In this class: two outcomes only — sick (probability \(p_s\)) or healthy (probability \(p_h = 1 - p_s\)).

2. Payoffs

Definition: the monetary value of each possible outcome

Example:
- Start with $1,000 in wealth
- If sick → pay $500 for care → \(w_s = 500\)
- If healthy → pay nothing → \(w_h = 1000\)

3. Expected Value

Definition: The probability-weighted average of possible payoffs

For two outcomes, \(x_1\) and \(x_2\), with probabilities \(p_1\) and \(p_2\):

\[E[x] = p_1 x_1 + p_2 x_2\]

Example: With 90% chance of \(w_h = 1000\) and 10% chance of \(w_s = 500\):

\[E[w] = 0.9 \times 1000 + 0.1 \times 500 = 950.\]

Example

What is my expected cost?

  • Two possible outcomes: heart attack or no heart attack
  • 10% chance of having a heart attack
  • Cost of $100,000 if I have a heart attack (but I will survive and recover)

Answer

I will incur a cost of $100,000 with 10% probability. So my expected cost is just \(E[cost]=0.1*100,000 =\) 10,000.

4. Preferences

Definition: How individuals value different outcomes, often with a utility function \(u(w)\)

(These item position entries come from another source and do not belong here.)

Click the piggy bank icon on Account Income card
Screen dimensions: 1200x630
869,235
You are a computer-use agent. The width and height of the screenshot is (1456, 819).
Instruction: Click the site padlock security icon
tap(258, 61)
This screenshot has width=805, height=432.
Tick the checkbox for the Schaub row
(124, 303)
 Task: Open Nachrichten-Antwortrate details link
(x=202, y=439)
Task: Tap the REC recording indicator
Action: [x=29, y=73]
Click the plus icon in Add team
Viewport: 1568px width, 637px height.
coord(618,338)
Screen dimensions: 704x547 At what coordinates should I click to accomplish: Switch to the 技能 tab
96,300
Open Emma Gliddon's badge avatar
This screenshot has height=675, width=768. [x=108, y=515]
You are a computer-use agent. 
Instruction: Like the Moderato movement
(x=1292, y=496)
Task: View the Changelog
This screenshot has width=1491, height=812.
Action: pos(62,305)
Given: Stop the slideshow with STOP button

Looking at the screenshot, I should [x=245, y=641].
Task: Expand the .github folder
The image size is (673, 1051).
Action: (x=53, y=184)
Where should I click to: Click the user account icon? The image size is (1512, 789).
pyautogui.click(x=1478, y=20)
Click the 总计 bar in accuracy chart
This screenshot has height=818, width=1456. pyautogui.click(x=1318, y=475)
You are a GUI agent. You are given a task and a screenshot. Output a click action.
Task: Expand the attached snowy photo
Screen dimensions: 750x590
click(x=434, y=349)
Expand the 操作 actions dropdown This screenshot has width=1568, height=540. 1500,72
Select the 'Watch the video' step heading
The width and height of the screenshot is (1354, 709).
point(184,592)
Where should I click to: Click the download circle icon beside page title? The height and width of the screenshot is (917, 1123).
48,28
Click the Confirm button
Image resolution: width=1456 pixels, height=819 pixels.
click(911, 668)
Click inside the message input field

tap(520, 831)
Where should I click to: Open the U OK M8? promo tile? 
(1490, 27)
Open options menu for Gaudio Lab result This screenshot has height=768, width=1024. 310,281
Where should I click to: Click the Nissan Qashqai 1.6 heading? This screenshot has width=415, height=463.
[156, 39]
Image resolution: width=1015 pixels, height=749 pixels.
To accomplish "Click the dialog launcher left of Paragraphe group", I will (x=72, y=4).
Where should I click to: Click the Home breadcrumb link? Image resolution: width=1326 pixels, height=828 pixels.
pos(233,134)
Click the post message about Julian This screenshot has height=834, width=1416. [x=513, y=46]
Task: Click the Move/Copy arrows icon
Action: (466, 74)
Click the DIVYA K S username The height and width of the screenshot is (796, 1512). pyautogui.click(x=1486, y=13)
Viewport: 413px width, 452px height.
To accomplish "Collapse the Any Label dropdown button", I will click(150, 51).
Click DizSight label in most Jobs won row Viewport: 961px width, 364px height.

  • Captures the benefit of wealth, not just the dollar amount
  • Key idea: diminishing marginal utility
    • Each extra dollar matters less when you already have more

Expected utility combines probabilities and utilities:

\[E[u(w)] = p_h u(w_h) + p_s u(w_s)\]

In-class Problem: Expected values and expected utility

An individual starts with a wealth of $100,000. With probability 0.3, they will get sick and incur a cost of $40,000.

  1. What is this person’s expected cost of illness?
  2. Assume this individual has a utility function of the form, \(u(w) = w^{0.20}\). What is this person’s expected utility?
  3. Calculate this person’s utility if they were to incur the expected cost of illness. Is this utility higher or lower than what you found in part (2)?

Risk preferences

With probabilities, payoffs, expected values, and utilities/preferences, we can now measure preferences toward risk (i.e., how people feel about uncertain outcomes).

  • Risk averse: Prefer certainty to a risky gamble with the same expected value
  • Risk neutral: Indifferent between the gamble and certainty
  • Risk loving: Prefer the gamble to certainty

In economics, we usually assume people are risk averse.

Risk aversion

Risk aversion follows from diminishing marginal utility.

\(u'(x_{1}) > u'(x_{2})\) for \(x_{1} < x_{2}\)

What does this mean in words?

Why this matters

Say your utility function is \(u(w)=\sqrt{w}\) and that you’re starting with \(w=\) $100. I propose a lottery in which I flip a coin…heads you win $20 and tails you lose $20.

  1. What is the expected wealth in this lottery?
  2. What is your utility at expected wealth?
  3. What is the expected utility from this lottery?
  4. Which is higher: utility at expected wealth, or expected utility?

Answer

  • Expected wealth is simply \(\frac{1}{2} \times 80 + \frac{1}{2} \times 120 =\) 100, which yields a utility of \(u(w)=\) 10

  • But your expected utility is \(\frac{1}{2} \times u(w_{heads}) + \frac{1}{2} \times u(w_{tails}) = \frac{1}{2} \times \sqrt{80} + \frac{1}{2} \times \sqrt{120} =\) 9.95.

  • Because expected utility < utility at expected wealth, the lottery is less attractive than a sure outcome of the same expected value.

  • This gap is what we’ll later call the risk premium — and it’s the reason people are willing to pay extra for insurance.